前にも書いたけれど、僕が20代の学生・院生の1970年代
「花の24年組」と言われた昭和24年生まれの女流漫画家が輩出して、学部の仲間と読んだり、話題にしたものでした。竹宮恵子(『テラへ』)、萩尾望都(『ポーの一族』)、山岸涼子(『日出処の天子』)など。山岸さんは北海道出身、札幌旭丘高校卒業です。旭丘というと、つい大学4年の時の教育実習を思い出します。母校の西高をさけて選んだ高校で人生唯一の「モテ期」というか。

 漫画が文化的に認められた時代。僕が繰り返し(しつこく?)言っているポストモダンの文化では高級とか低級とか区別なく、鑑賞され論じられる。それと呼応してか、前の時代なら文学でも目指した才能と気骨のある女子がためらいなくか漫画の世界に飛び込み、すぐれた作品を作って多くの人がそれを読み評価する。

 で、吉田秋生も『バナナフィッシュ』で注目したのですが、よく考えたらその前に『櫻の園』の映画化がありました。「バナナフィッシュ」という果物+魚はアメリカ文学者?としては当然サリンジャーの「バナナフィッシュにうってつけの日」という短編を連想します。吉田さんのタイトルもそこから来ているらしい。

 さて『海街diary』全9巻のうち5巻を読み終わりました。漫画は読みやすいけど、だからすぐ読み終わる。残りの4巻も今日中には届きそう。漫画評論では常識だろうけれど、漫画のコマって有効で、会話のコマの次に言葉で語られない本音をコミカルに描くことができる。これがとても大きいと思いました。

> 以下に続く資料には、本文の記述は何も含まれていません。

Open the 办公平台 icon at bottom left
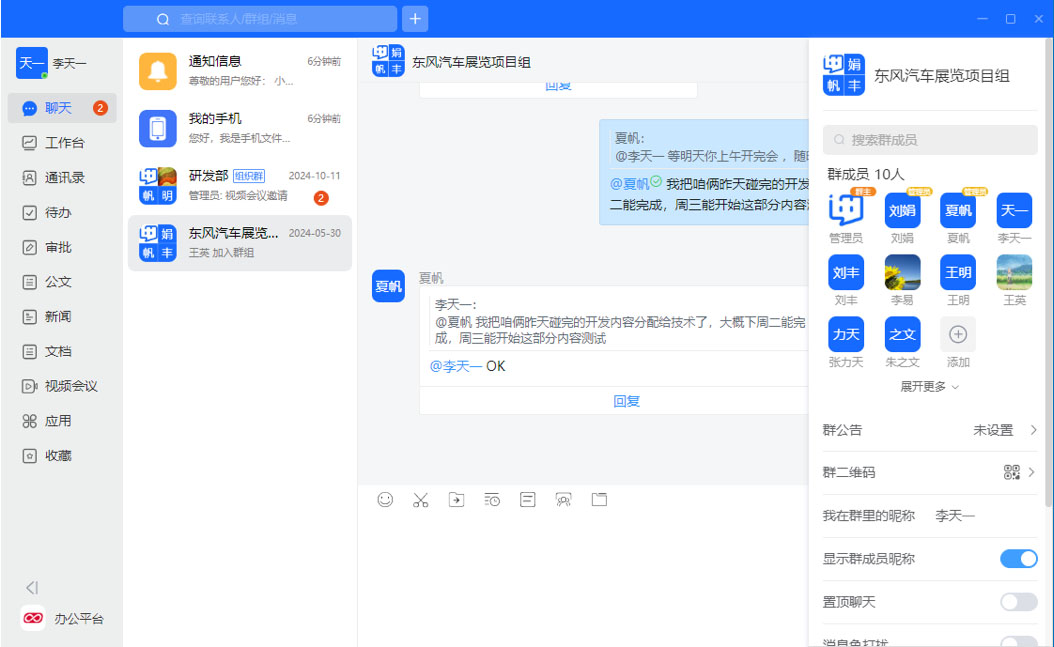The height and width of the screenshot is (647, 1054). click(33, 619)
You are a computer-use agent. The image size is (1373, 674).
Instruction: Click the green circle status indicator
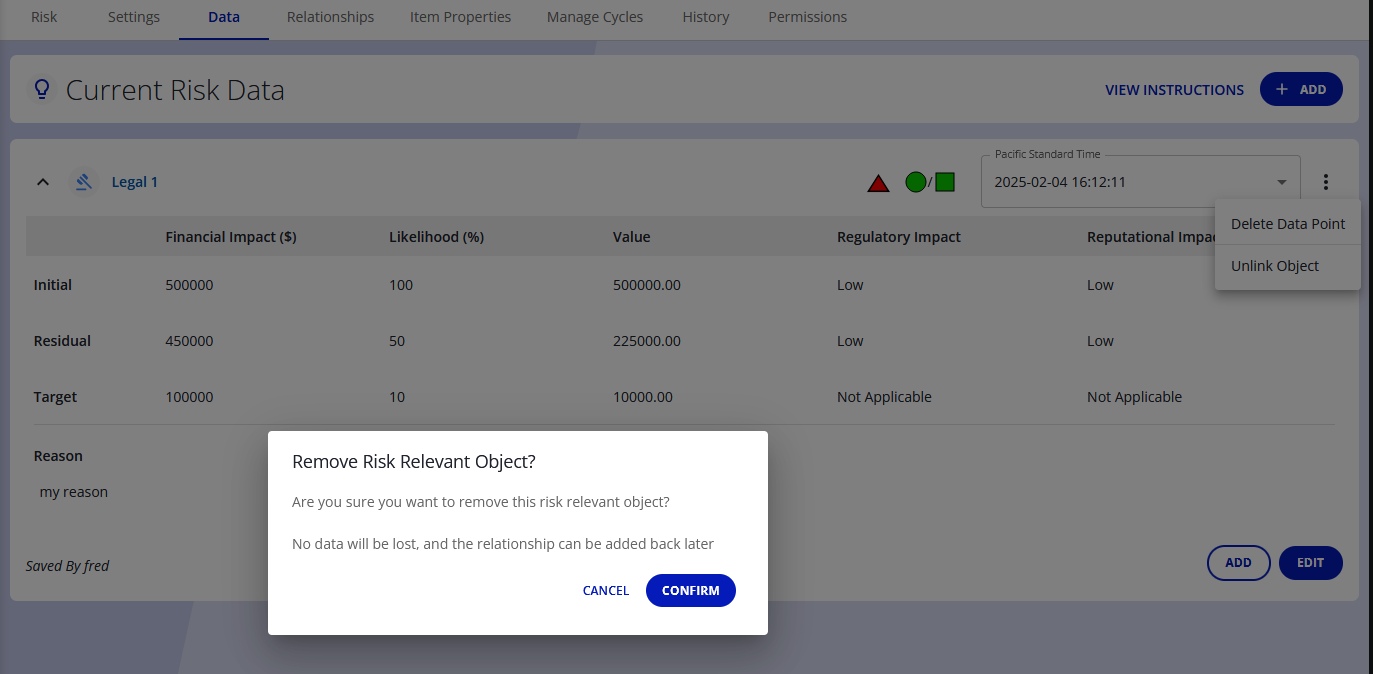coord(915,182)
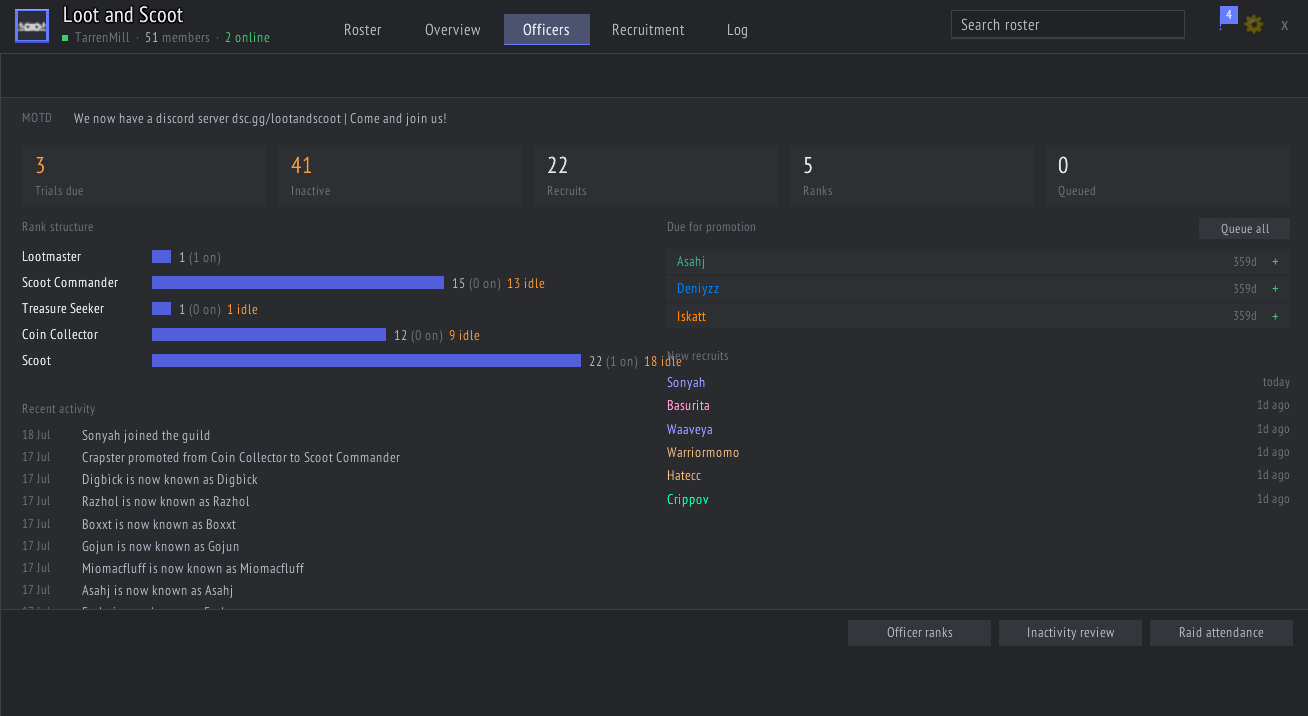Open the Recruitment tab
Image resolution: width=1308 pixels, height=716 pixels.
coord(648,30)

 また言葉で本音だけれど妙に正しいことを言ってしまった時に、別のコマでつっこむ。建前と本音、正論とそれに対する気恥ずかしさ、というよう対立する感情を対位的に表現できるのは、あらためてすごいと思いました。文学でも映画でもできない。

 それと関連するけれど、美形でクールな人物が慌てる時のコミカルな絵柄。逆にどじな人物が格好いいセリフや行動をするときにいきなり格好いい絵柄に変わる。それもまた漫画的なコマでの表現可能な手法だと。

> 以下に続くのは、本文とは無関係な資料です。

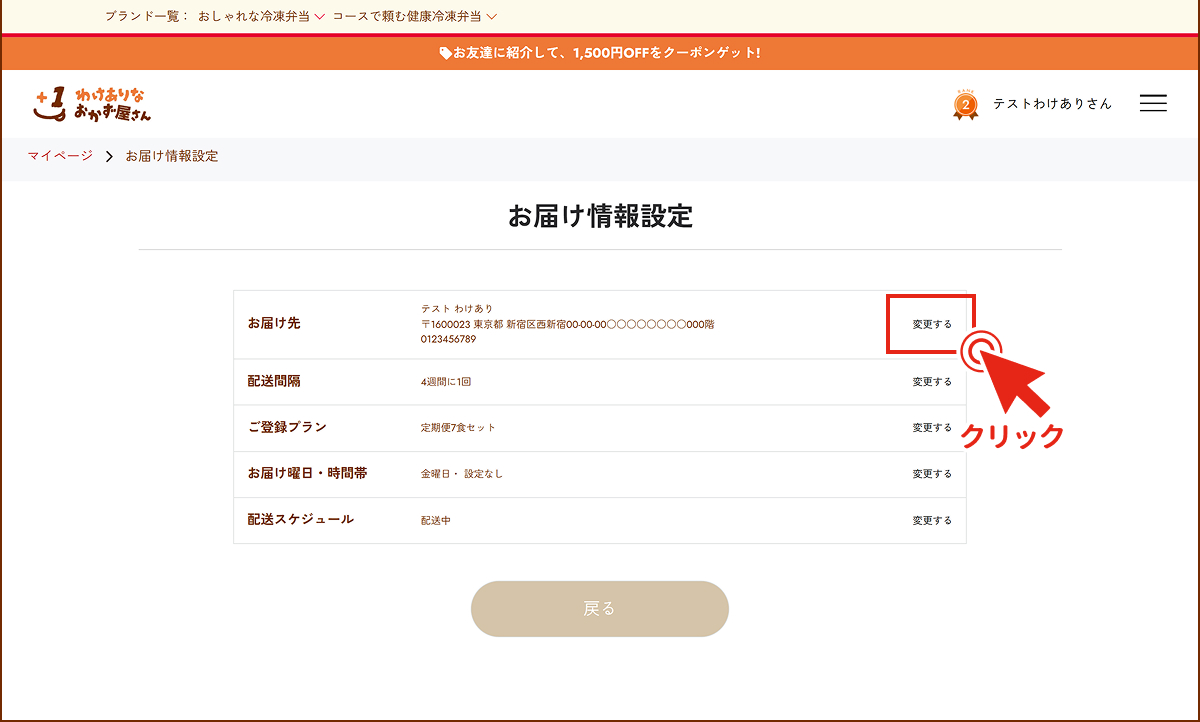Click the 配送中 status text
The width and height of the screenshot is (1200, 722).
pyautogui.click(x=436, y=520)
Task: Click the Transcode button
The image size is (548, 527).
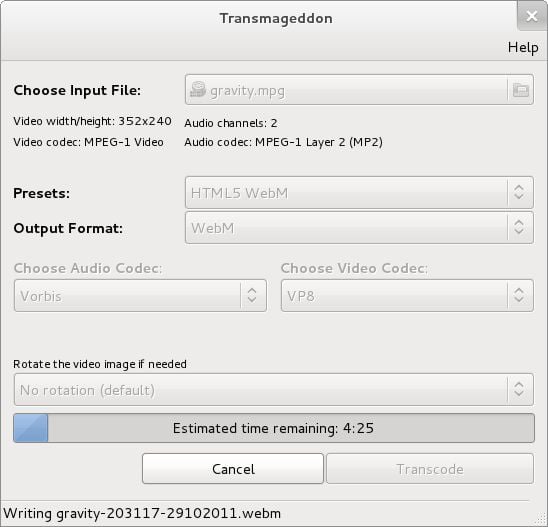Action: point(430,469)
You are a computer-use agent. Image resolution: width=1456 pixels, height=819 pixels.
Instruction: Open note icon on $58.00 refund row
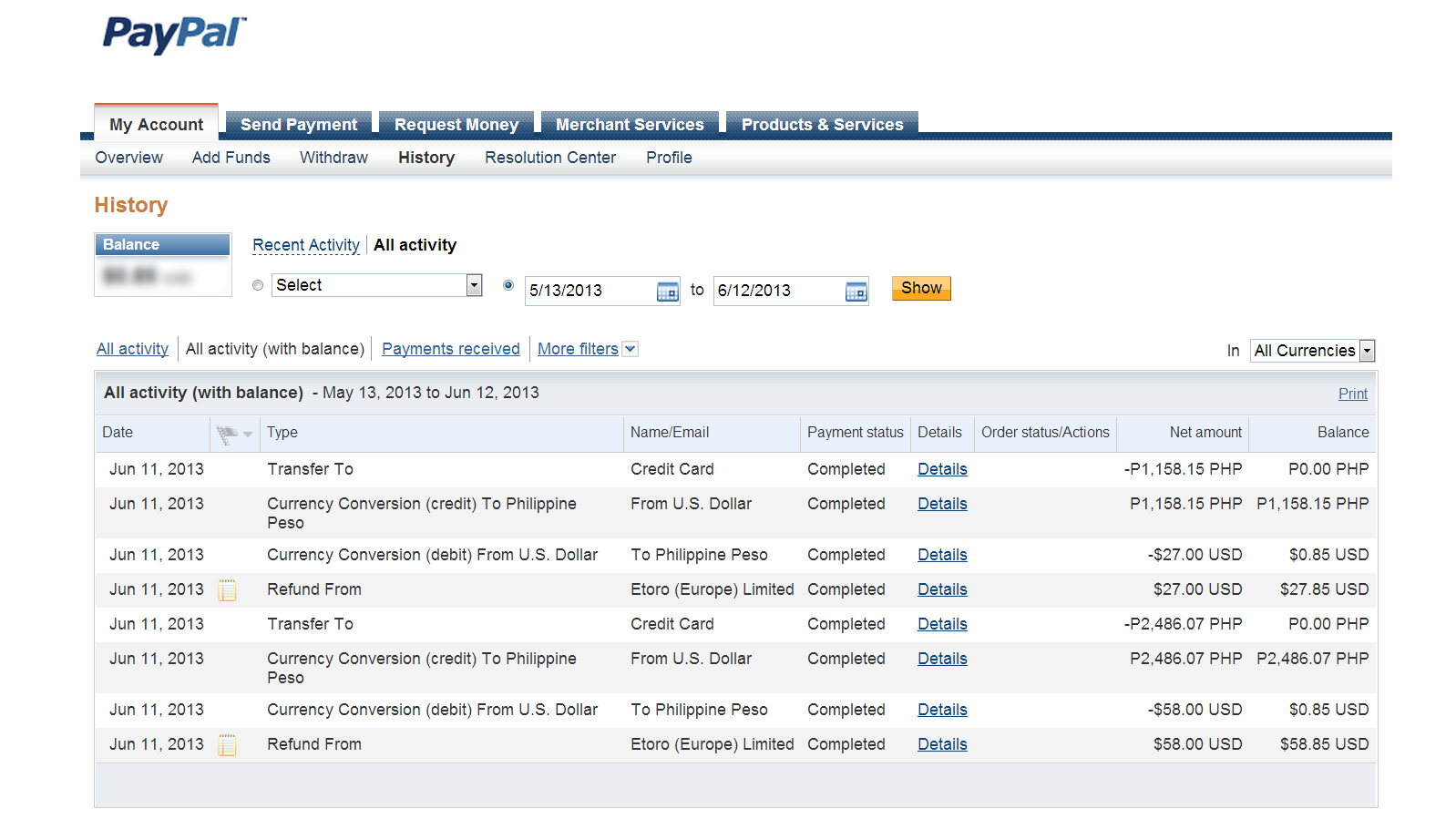(x=228, y=745)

 そのコマの位置が、建前/正論のコマのすぐ隣か、下に描かれるので、視覚的には同時に見る事ができる。もう少し厳密にいうと、順番としては建前/正論のコマを見て、次に対位的なコマを見る、または対位的なコマを見る時は建前/正論のコマも同時に見る(事ができる)。これは文学にも映画にもできない、漫画だけの特権的な手法だと思います。

 いま、学会の仕事もしているので少し研究っぽい考え方になっています。